Reversal of muscle differentiation during urodele limb regeneration.

Abstract

Recent studies suggest that maintenance of the differentiated state requires continuous regulation. Limb regeneration in urodele amphibians provides a context in which to address this issue, as limb regeneration may involve the dedifferentiation of multinucleate myotubes to yield mononucleate blastemal cells, which then proliferate and contribute to regenerate tissues. To evaluate this possibility, cultured newt limb myotubes were selectively microinjected with the lineage tracer rhodamine-dextran and introduced into regenerating limbs.
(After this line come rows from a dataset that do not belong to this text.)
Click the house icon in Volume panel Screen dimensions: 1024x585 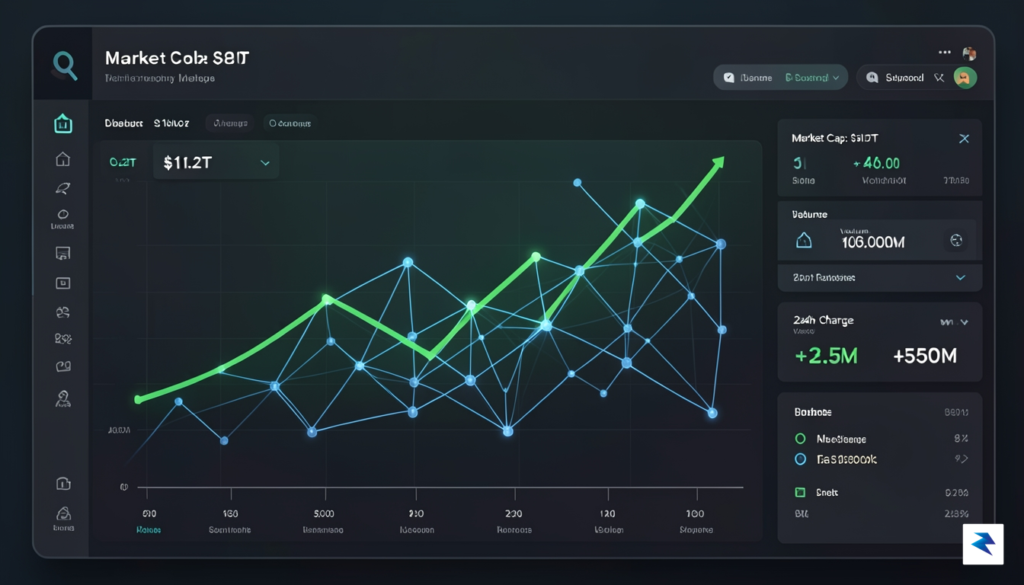point(804,241)
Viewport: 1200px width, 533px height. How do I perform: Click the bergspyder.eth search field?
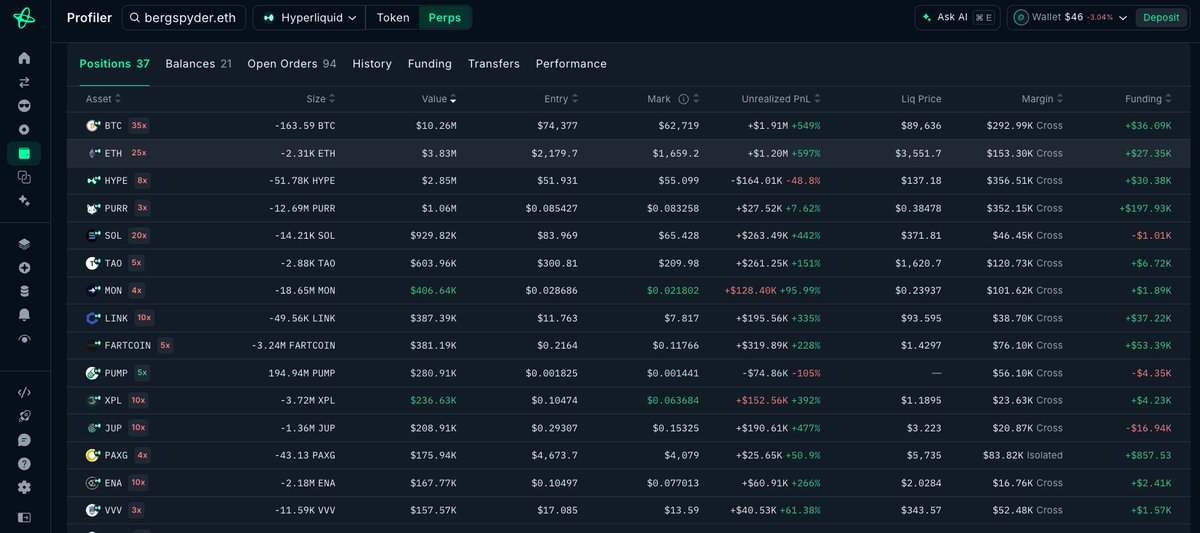tap(183, 17)
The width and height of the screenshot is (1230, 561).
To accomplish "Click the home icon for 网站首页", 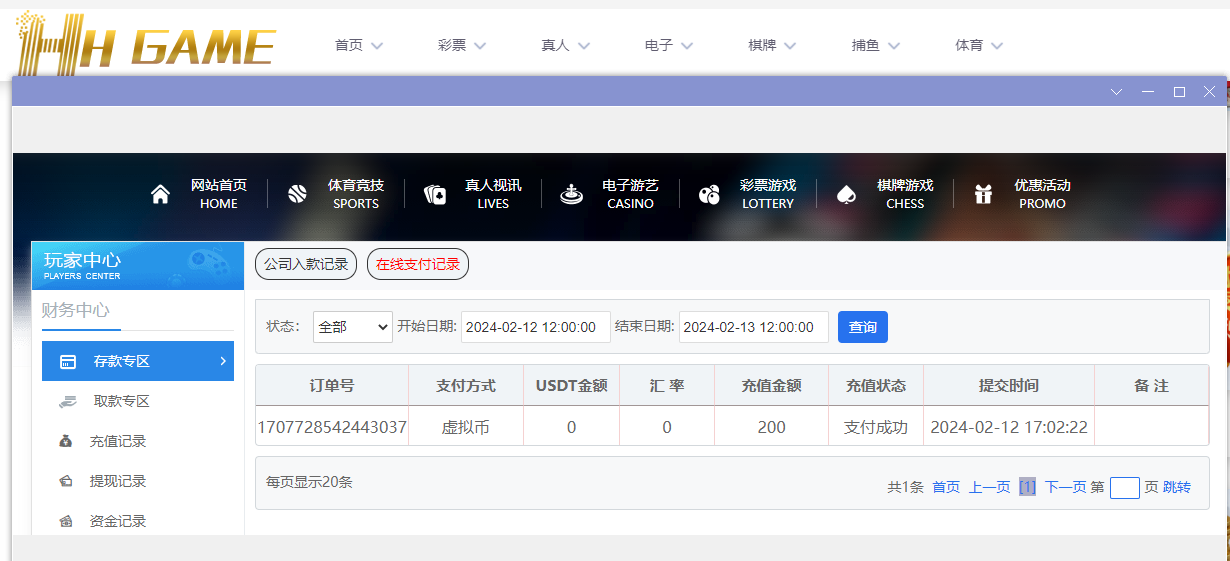I will (160, 194).
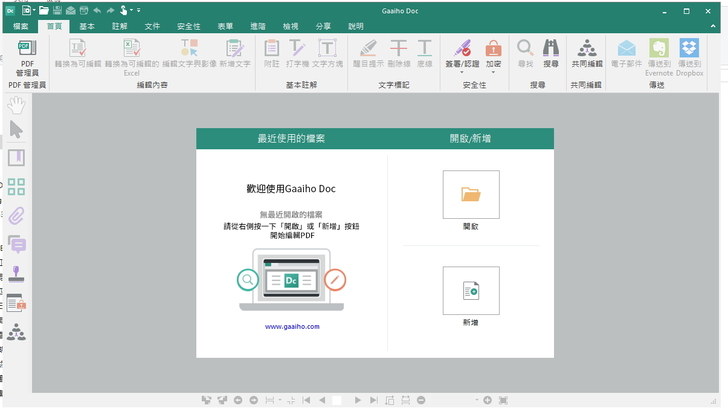Image resolution: width=728 pixels, height=411 pixels.
Task: Open the bookmarks panel in sidebar
Action: pos(16,158)
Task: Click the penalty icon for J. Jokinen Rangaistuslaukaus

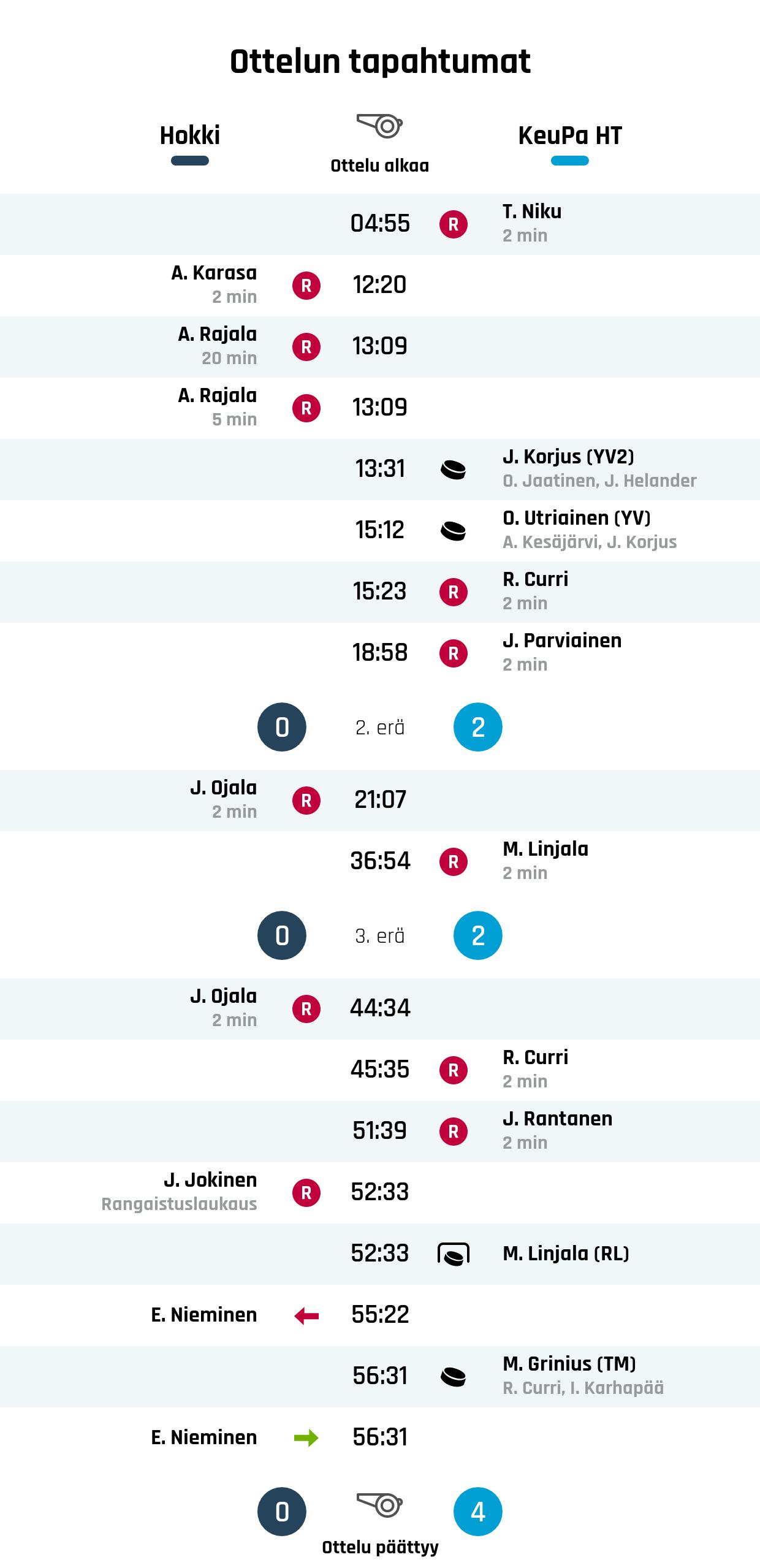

In culture, such labeled myotubes were stable after 6-8 weeks, and transfer of the tracer to mononucleate cells was not observed. In contrast, after implantation of labeled myotubes under the wound epidermis of limb blastemas, strongly labeled mononucleate cells were observed after 1 week. These cells could be double-labeled with the cytoplasmic lineage tracer and [3H]thymidine that had been incorporated into the nuclei of implanted myotubes. The number of labeled mononucleate cells increased significantly by 2-3 weeks after implantation, indicating that these cells proliferated. Although the fate of these cells at later times was uncertain, we provide evidence consistent with their subsequent differentiation. These results demonstrate reversal in the mononucleate-to-multinucleate transition of vertebrate myogenesis.